Breaking Down the Budget Vote (Updated)
Updated Dec. 13, 11:08 a.m. | With Speaker John A. Boehner in the chair, the House overwhelmingly passed the budget deal Thursday night in a bipartisan 332-94 vote.
But there were plenty of interesting defections.
In the end, 169 Republicans and 163 Democrats voted for the budget deal, which means that 62 Republicans and 32 Democrats — including the N0 2. House Democrat, Minority Whip Steny H. Hoyer — broke party ranks and voted “no.”
There are many ways to break down this decisive vote but, for 218’s purposes, we’ll examine the defections through the prism of membership in party leadership, key committees and the conservative and liberal factions of the House.
All of the Republicans who voted against the budget deal are members of the conservative Republican Study Committee, including Chairman Steve Scalise, R-La., except for five GOP members who don’t affiliate themselves with the committee but still gave the deal a thumbs-down. They are Mike Coffman of Colorado, John J. Duncan Jr. of Tennessee, Joe Heck of Nevada, Walter B. Jones of North Carolina and Dana Rohrabacher of California.
Overall, 73 percent of Republicans and 84 percent of Democrats voted for the deal. While you — like us here at 218 — might have thought the RSC members would be far more inclined to vote against the budget deal, two-thirds of the members supported it. That’s not an incredibly significant departure from the overall GOP ranks. However, RSC membership has become an increasingly meaningless distinction, as 172 Republicans out of 232 now consider themselves part of the RSC.
Hoyer was the only senior member of House Democratic leadership to vote “no.”
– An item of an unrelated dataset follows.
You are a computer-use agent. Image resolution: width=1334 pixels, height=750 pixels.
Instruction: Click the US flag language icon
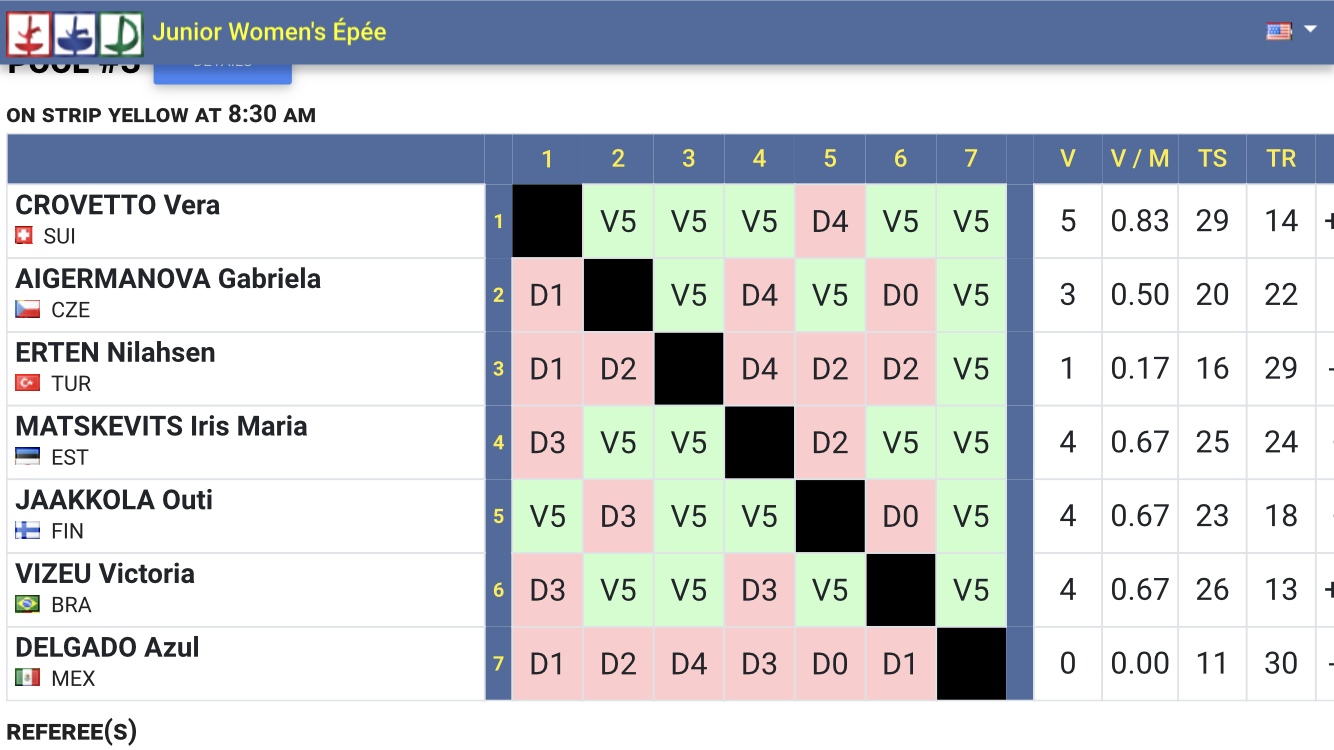coord(1279,31)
Jack Kingston, R-Ga., and Andy Harris, R-Md., were the only GOP appropriators to vote “no,” despite the fact that the budget agreement provides higher topline numbers with which to write and pass the 12 annual spending bills through regular order. Kingston, who is also the chairman of the Labor-Health and Human Services Appropriations Subcommittee, could have cast his vote as part of his ongoing bid for Senate in 2014, where he has to compete with hardline conservative opponents like fellow Georgia Republicans Paul Broun and Phil Gingrey, who also voted “no” on Thursday night. Harris is also a conservative member who may have thought the deal didn’t save enough; conversely, he may have been put off by the language requiring federal workers to pay more toward their retirement, as many of them live in his home state.
There were three defections among Democratic Appropriators: Peter J. Visclosky of Indiana, Rosa DeLauro of Connecticut and Barbara Lee of California. Especially for liberals DeLauro and Lee, even the pull of higher spending levels to write appropriations bills was not enough to override the distaste for provisions involving the federal workforce and the exclusion of language that would extend expiring unemployment insurance. DeLauro also happens to be Kingston’s ranking member on Labor-HHS.
Ways and Means Committee ranking member Sander M. Levin, D-Mich., voted “no.” He said Wednesday that if an extension of unemployment insurance was not brought to the floor, it could cost the budget deal Democratic votes. Ultimately, it cost the deal his own vote.
“No” votes on the budget deal came from the leaders of liberal caucuses of the House. They include Congressional Black Caucus Chairwoman Marcia L. Fudge, D-Ohio, and Congressional Progressive Caucus Co-Chairmen Raúl M. Grijalva, D-Ariz., and Keith Ellison, D-Minn.